Cooperation & Partnerships:
- Cooperating with distribution partners to investigate potential fraud.
- Working with reputable gift card exchanges and gift card malls as authorized gift card sellers.
- Cooperatively coordinating with law enforcement to identify and prosecute fraudsters.
- Sharing best practices with consumers to help them recognize and avoid fraud.
- Work with your social listening team to monitor key words that may indicate fraudulent activity (i.e. gift cards at 50% off).
- Storing physical gift cards in secure locations before they are activated and distributed to retailers or gift card malls.
- Vaulting and transferring egifts using file-protected and encrypted methods.
- Mailing inactive cards to their final destinations and activating once the purchaser validates the receipt of the cards.

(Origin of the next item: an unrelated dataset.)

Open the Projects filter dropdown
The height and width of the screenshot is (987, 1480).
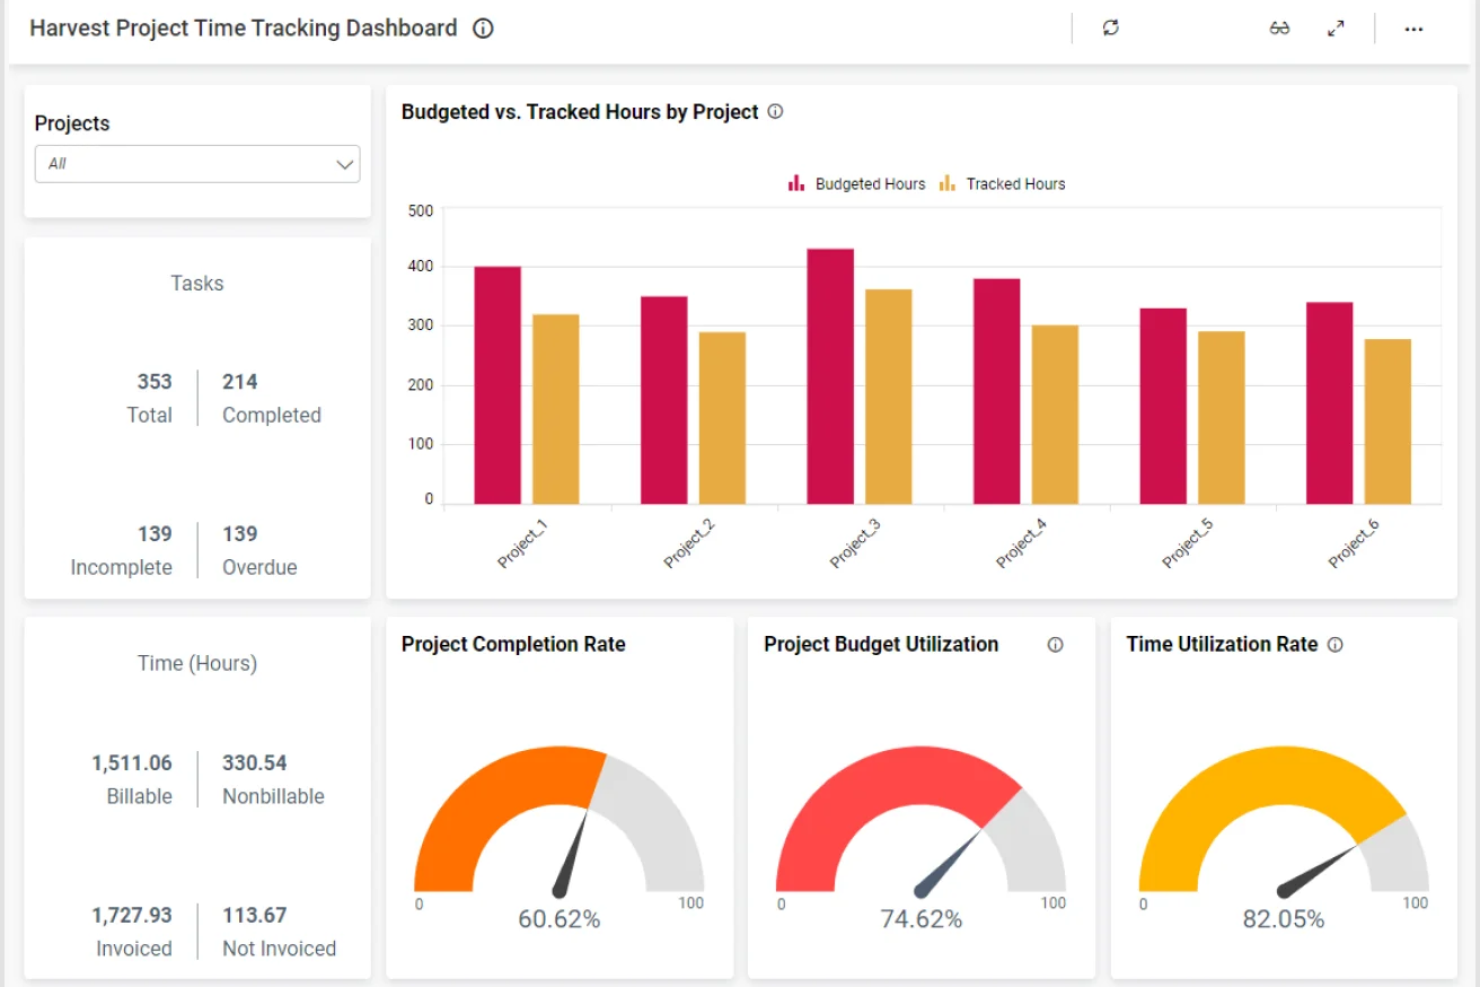197,163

To provide shoppers with the best, safest experience when purchasing and redeeming gift cards, the RGCA recommends shoppers:
- Avoid ANY demands for payment by gift card (online or phone). Gift cards are only an acceptable form of payment with their affiliated brand, so if someone contacts you claiming to be from a police department, a utility company, the IRS or another third party informing you that you owe money and must pay via gift card, hang up the phone, delete the email, and cut off communication. You cannot pay outstanding speeding tickets, back taxes, or any similar types of bills using gift cards and are likely being targeted by a scammer.
- To report IRS impersonation scams to the Treasury Inspector General for Tax Administration, you can visit treasury.gov/tigta/contact_report_scam.shtml or call 800-366-4484.

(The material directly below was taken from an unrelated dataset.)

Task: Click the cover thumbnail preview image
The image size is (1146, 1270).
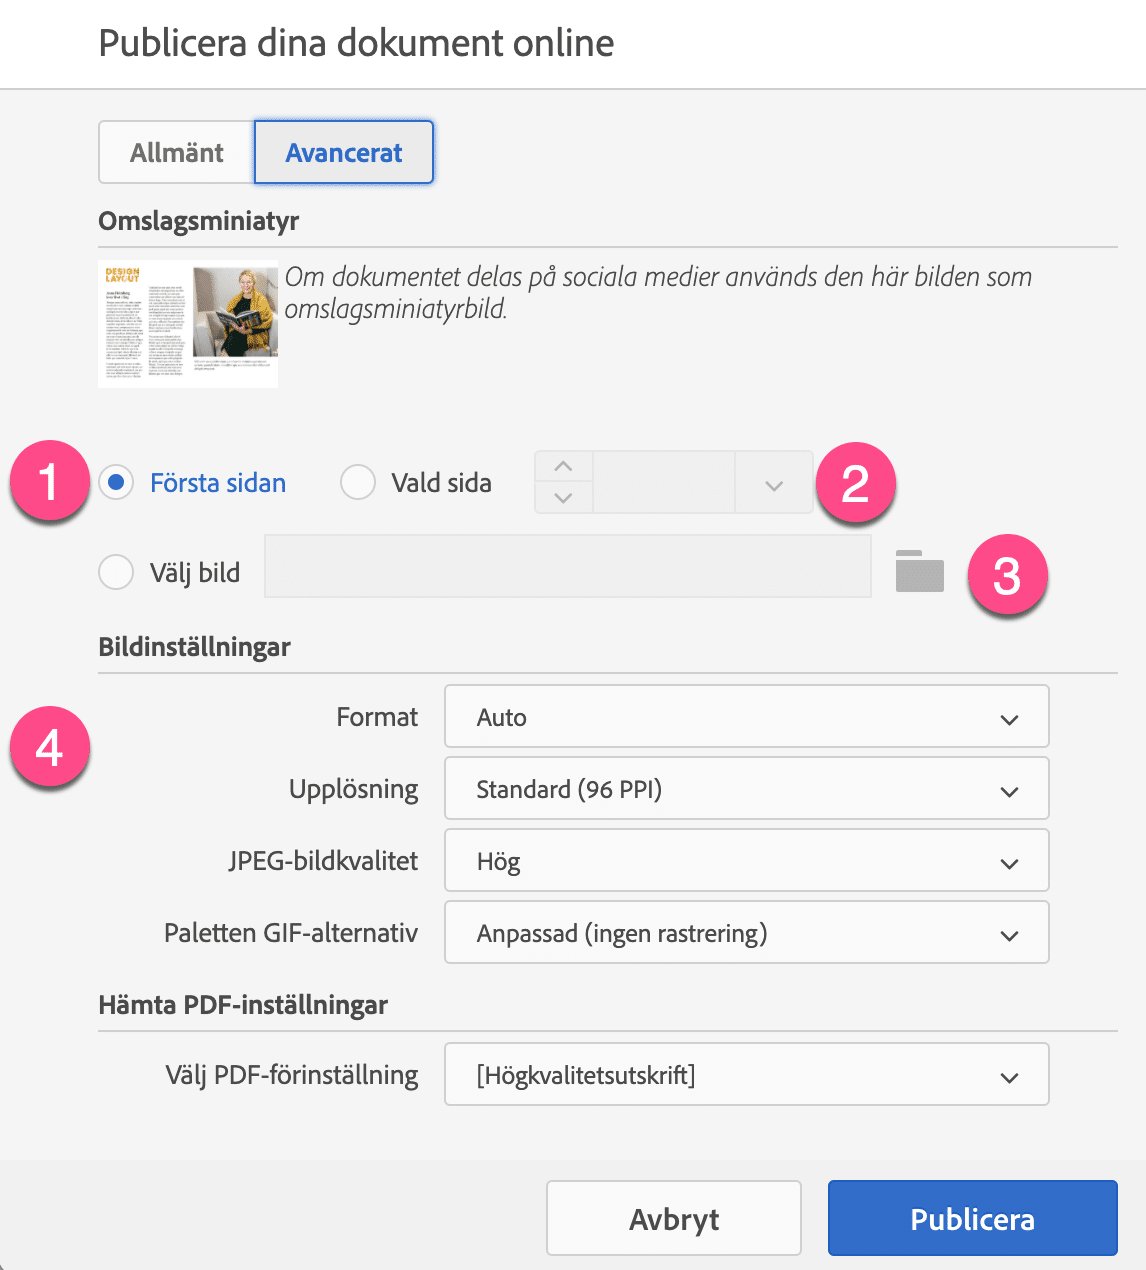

- If you think you might owe taxes, call the IRS directly at 800-829-1040.
- If you think you’ve been scammed, contact the FTC at ftc.gov/complaint or via this toll-free number: 1-877-FTC-HELP.

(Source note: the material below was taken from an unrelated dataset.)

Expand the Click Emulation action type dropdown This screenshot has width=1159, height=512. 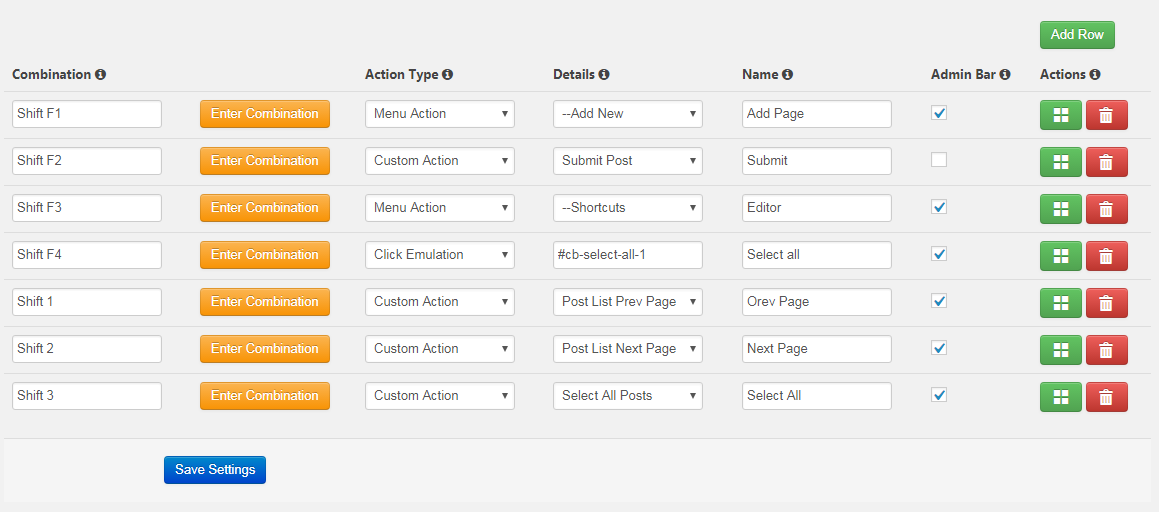pos(439,255)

- Check physical gift cards bought from a retailer or gift card mall for package tampering before purchasing. If the scratch-off material covering the card’s PIN number is uncovered, pick another card and show the questionable card to a store associate.
- Buy gift cards from trusted sources, especially when buying online. Many retailers and online dealers work closely to protect cards from fraud, but others aren’t concerned with card safety and provide fewer protections to consumers.
- Consider our tips for having positive, safe experiences with gift card exchanges and other third party resellers.
- Use gift cards quickly. The longer cards remain unused, the more time criminals have to obtain the card numbers and PIN or steal them.
- Keep physical cards secure in a wallet, purse, or other secure place. If the card has a PIN covered by scratch-off material, leave the scratch-off material in place until the PIN is required.
- Keep digital or egift cards secured in an account or mobile wallet that is password-protected with a strong password.
- Protect email accounts by opting into multi-factor authentication (MFA), keeping usernames and passwords secure, and never sharing passwords.
- Never share the account number or PIN number on the back of gift cards with anyone.
- Send physical gift cards via trackable shipping methods and egifts via a secure email or mobile programs.